L’accordo parasociale, che sembrava destinato alla dismissione, non solo è stato confermato ma anche leggermente allargato. Sarà essenziale se decadrà lista Cda.
Dell'inviato Giuseppe Failla, pubblicista italiano di finewsticino.ch
Una famosa canzone di Fiorella Mannoia, una delle maggiori cantautrici italiane, recita «Come si cambia per non morire». Un verso che riassume perfettamente l’inversione a U di Mediobanca e del suo amministratore delegato nella considerazione del patto parasociale.

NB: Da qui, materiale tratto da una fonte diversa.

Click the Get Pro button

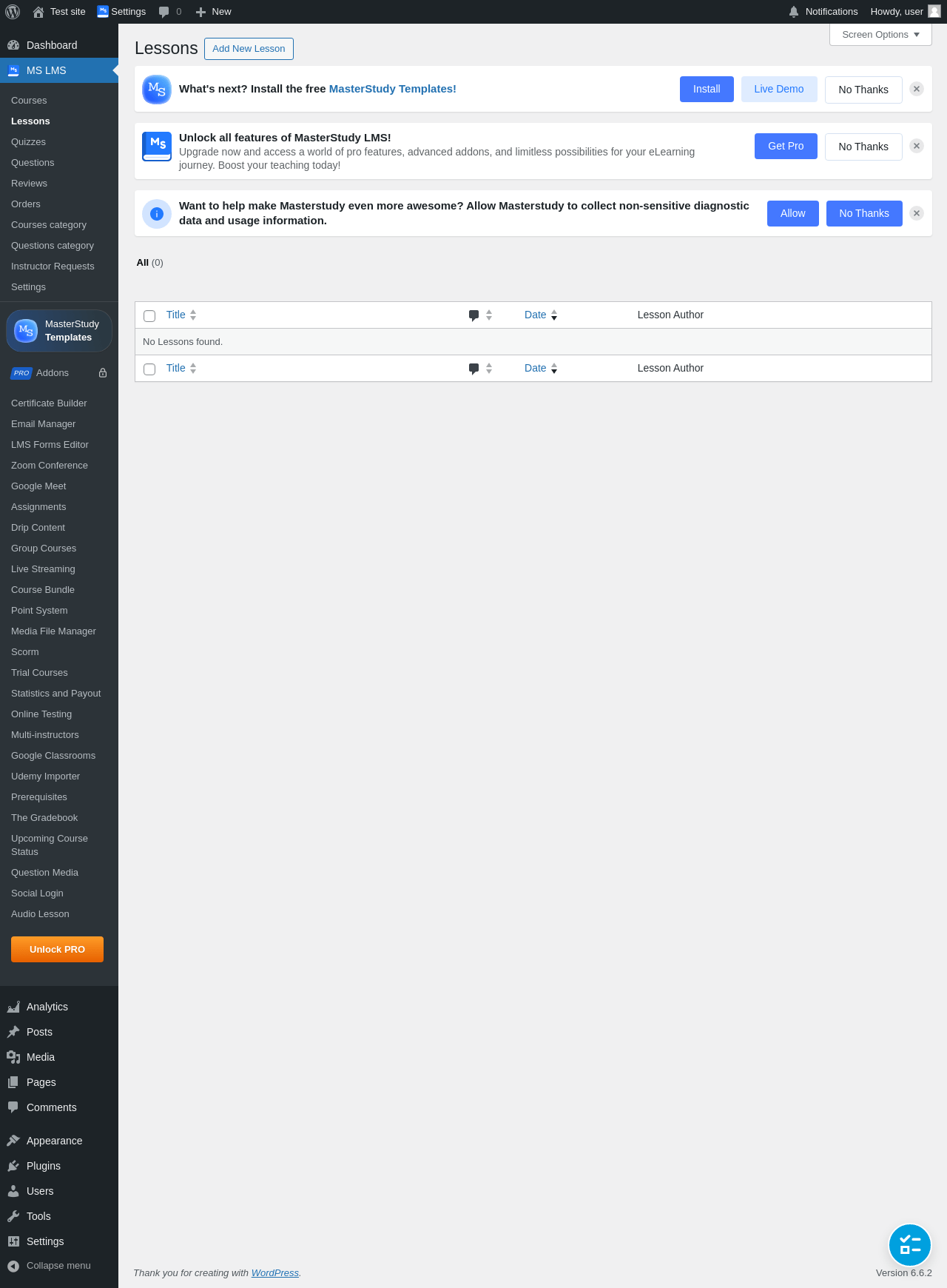(x=786, y=146)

Il patto di sindacato di Mediobanca è stato per decenni il salotto della finanza italiana, Raccoglieva i nomi migliori dell’industria e della finanza del Paese che, fidati da Enrico Cuccia, decidevano le sorti degli equilibri finanziari del Paese.
L’accordo è diventato sempre più leggero
Con il passare del tempo, e con il progredire del mondo economico finanziario italiano, l’accordo è diventato sempre più leggero, in termini sia di azioni vincolate sia di personaggi coinvolti.

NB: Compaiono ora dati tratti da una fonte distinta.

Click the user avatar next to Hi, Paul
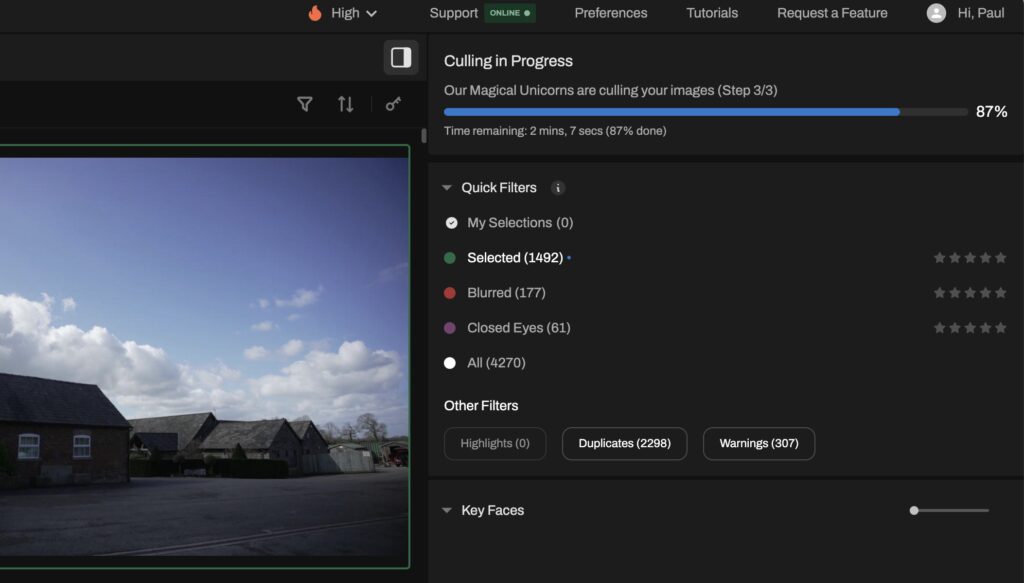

Alberto Nagel, amministratore delgato di Mediobanca, nonché erede e successore di Enrico Cuccia e di Vincenzo Maranghi, per anni ha descritto il patto come una scoria del passato, di quando le azioni, secondo il lemma cucciano, si pesavano e non contavano.
Il vecchio strumento è tornato nuovamente utile
Però poi si sono affacciati Delfin e Francesco Gaetano Caltagirone che, forti del, loro complessivo quasi 30% del capitale, hanno chiesti e chiedono rappresentanza. Finora l’arma della lista del Cda, ha consentito di salvare il fortino, ma adesso rischia di essere spuntata dal Del Capitali approvato dal governo.

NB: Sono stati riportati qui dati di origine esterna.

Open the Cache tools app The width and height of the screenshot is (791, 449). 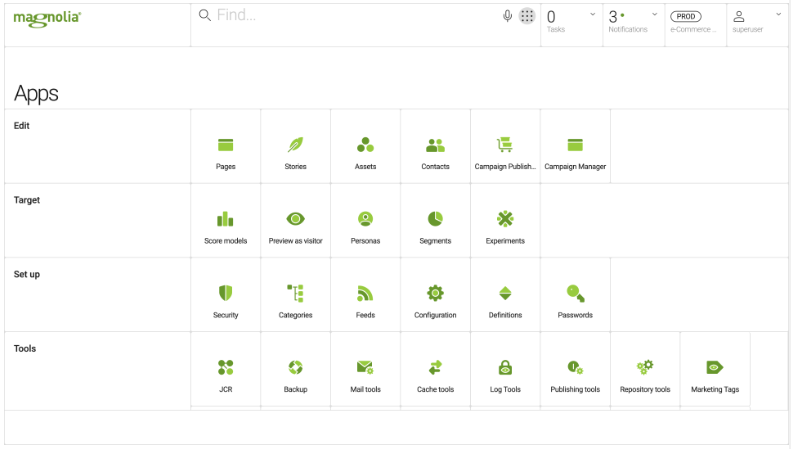pos(435,369)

Ecco che il vecchio strumento è tornato nuovamente utile. Il pensionamento del patto è stato rimandato.
Patto allargato
Non solo non è stato pensionato, ma è stato anche allargato. L'assemblea del patto di consultazione dei soci Mediobanca ha deciso di allargare il perimetro dell'accordo dal 10,84% del capitale al 10,98%.
L’aumento è stato assai limitato ma il messaggio simbolico che ha dato al mercato è stato assai chiaro: hic manebimus optime. Nel dettaglio l'assemblea ha approvato all'unanimità l'ammissione all'accordo di Valsabbia Investimenti (famiglie Brunori, Cerqui e Oliva – primario gruppo attivo nel settore siderurgico) titolare di 1,2 milioni di azioni (0,14% del capitale) e di Plt Holding (famiglia Tortora – primario gruppo attivo nel settore delle energie rinnovabili), che ha acquistato lo 0,47%.
Famiglia romana
Per due nuovi soci che entrano il patto ha dovuto prendere atto dell’uscita dopo 23 anni della famiglia Angelini, azionista storico di Mediobanca che ha venduto il proprio 0,47%.
La famiglia romana a capo di un gruppo da oltre due miliardi di euro di fatturato – che va dal pharma ai beni di largo consumo – era entrata nel capitale e nel patto dell’istituto nel 2001, entrando da subito a far parte dell’allora patto di sindacato.
Molto meno affascinante rispetto al passato
Quello che fu un salotto è oggi poco più che un salottino che dovrebbe però bastare a garantire il management. Il parterre de roi è molto meno affascinante rispetto al passato. Alcuni nuovi arrivi, come la famiglia Monge, signori del petfood, hanno fatto sorridere amaro qualche osservatore di lunghissimo corso.
La mancanza di blasone non è l’unica criticità. Non solo gli azionisti di prestigio sono pochi, ma a volte sono anche assi indisciplinati. Romano Minozzi, signore delle piastrelle e socio storico di Piazzetta Cuccia, in occasione del recente rinnovo degli organi societari ha duramente criticato Nagel, accusa dolo di parlare solo con i banchieri.
Voci e indiscrezioni
Un’uscita che anni fa sarebbe stata semplicemente impensabile e che testimonia come l’ascendente del management sui soci sia assai basso.
E intanto sullo sfondo continuano a susseguirsi voci e indiscrezioni sugli appetiti di Unicredit e Intesa Sanpaolo per Mediobanca. Voci che sistematicamente sono state etichettate come prive di fondamento. Ma sono in molti a credete che le cose potrebbero cambiare a breve.